Kay O’Neill said her husband had a remarkable impact on juvenile offenders, many of whom “would come back, long after they were involved in their careers, to visit him and to thank him.”
Ted Rogers was one of those offenders. Now a Chaska insurance agency owner, he got in trouble in 1963 and was assigned to O’Neill for four years until joining the Marine Corps.
“He was the best friend a wayward teenager could have,” Rogers said. “He always pled my case as my advocate. He never gave up on me, not one time. He literally saved my life, and I never have been able to thank him enough. Several years ago I had dinner with Dan to express my appreciation, and his humility prevented him from really understanding the significance of his impact on my life.”
O’Neill earned a master’s degree in social work from the University of Nebraska in 1968. He was active in the Emerald Society, an organization of police officers and firefighters of Irish descent, and as a clown with the Aqua Jesters for three decades he visited schools, children’s hospitals and nursing homes and marched in parades.
Always a Tommie
As busy as he was with his job, family and other activities, O’Neill always had time for St. Thomas.
He joined the Alumni Association Board of Directors in 1987 . . . and never really left. Directors could serve two three-year terms, but when O’Neill’s time was up, he still came to meetings and remained active on committees along with fellow former board members Jerry Alfveby ’56 and Don Peterson ’82 M.A. They eventually received “emeritus” status.
O’Neill especially became a fixture on campus after retirement, to the point some people wondered if he worked at St. Thomas. He showed up for everything – meetings, concerts and lectures or just to hang out in the old Grill – and he loved football and basketball games.
“We’re pretty good this year,” he often said, and he was particularly thrilled when the men’s team coached by Steve Fritz ’71 won the NCAA Division III title in 2011.
“He was as dedicated to St. Thomas as anybody I know,” Schmall said of O’Neill. “He always had good spirit. He didn’t talk a lot about why he did so much at St. Thomas. He just did it.”

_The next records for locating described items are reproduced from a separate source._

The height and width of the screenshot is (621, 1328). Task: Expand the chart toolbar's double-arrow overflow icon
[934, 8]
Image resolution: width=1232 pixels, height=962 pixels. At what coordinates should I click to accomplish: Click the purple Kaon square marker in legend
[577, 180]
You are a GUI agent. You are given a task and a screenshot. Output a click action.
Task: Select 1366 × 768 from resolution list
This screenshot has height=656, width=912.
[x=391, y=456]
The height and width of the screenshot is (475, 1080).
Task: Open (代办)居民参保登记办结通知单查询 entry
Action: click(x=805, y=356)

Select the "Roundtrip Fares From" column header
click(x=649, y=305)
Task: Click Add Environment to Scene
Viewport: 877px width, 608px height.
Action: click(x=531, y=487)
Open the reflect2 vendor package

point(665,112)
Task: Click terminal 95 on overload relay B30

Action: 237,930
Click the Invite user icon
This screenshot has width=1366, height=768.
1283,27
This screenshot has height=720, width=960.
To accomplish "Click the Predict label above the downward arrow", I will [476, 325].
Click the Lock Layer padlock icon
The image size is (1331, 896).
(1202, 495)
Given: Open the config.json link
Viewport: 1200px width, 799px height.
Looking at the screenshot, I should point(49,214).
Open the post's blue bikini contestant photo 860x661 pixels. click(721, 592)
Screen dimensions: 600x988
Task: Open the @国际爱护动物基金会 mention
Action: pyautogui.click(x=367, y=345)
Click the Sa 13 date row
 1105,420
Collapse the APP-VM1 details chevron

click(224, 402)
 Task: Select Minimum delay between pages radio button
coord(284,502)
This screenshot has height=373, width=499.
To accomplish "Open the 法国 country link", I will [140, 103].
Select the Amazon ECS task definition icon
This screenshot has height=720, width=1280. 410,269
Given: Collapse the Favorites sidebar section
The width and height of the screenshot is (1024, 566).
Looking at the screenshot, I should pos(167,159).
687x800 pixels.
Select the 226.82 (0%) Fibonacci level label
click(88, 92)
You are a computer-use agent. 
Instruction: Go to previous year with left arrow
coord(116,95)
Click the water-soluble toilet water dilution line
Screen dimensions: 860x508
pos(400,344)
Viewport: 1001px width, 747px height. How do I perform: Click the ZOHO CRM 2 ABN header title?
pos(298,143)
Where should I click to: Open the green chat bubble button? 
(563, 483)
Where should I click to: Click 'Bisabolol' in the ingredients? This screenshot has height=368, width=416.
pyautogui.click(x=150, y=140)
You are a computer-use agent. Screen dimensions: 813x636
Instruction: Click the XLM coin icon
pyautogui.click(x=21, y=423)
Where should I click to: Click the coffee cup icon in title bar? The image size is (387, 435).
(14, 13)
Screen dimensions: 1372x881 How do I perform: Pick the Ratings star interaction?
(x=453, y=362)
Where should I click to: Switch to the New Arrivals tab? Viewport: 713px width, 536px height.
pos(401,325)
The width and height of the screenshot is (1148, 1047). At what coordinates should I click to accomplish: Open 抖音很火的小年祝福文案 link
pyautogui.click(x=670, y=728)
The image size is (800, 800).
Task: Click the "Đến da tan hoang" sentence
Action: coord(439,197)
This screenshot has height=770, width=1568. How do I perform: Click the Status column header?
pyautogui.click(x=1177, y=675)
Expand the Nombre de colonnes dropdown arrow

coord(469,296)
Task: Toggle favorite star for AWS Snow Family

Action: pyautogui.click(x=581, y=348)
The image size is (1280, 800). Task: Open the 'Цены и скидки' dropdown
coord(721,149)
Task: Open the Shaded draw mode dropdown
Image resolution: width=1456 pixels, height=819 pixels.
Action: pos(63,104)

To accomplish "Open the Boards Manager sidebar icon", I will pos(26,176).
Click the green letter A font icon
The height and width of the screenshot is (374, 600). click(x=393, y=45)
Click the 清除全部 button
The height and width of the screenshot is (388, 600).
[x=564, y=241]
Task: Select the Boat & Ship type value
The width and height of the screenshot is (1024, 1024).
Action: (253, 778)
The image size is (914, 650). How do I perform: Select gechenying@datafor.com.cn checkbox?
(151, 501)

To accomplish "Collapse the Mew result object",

In addition to his wife, survivors include his daughters Shannon and Sheila O’Neill.
A Mass of Christian Burial was at 11 a.m. Friday, Jan. 15, at the Church of St. Bartholomew, 630 E. Wayzata Blvd., Wayzata. Visitation was from 5 to 7 p.m. Thursday, Jan. 14, at Gearty-Delmore Funeral Chapel, 15800 37th Ave N., Plymouth, and at the church one hour before Friday’s service. Memorials are preferred to the University of St. Thomas.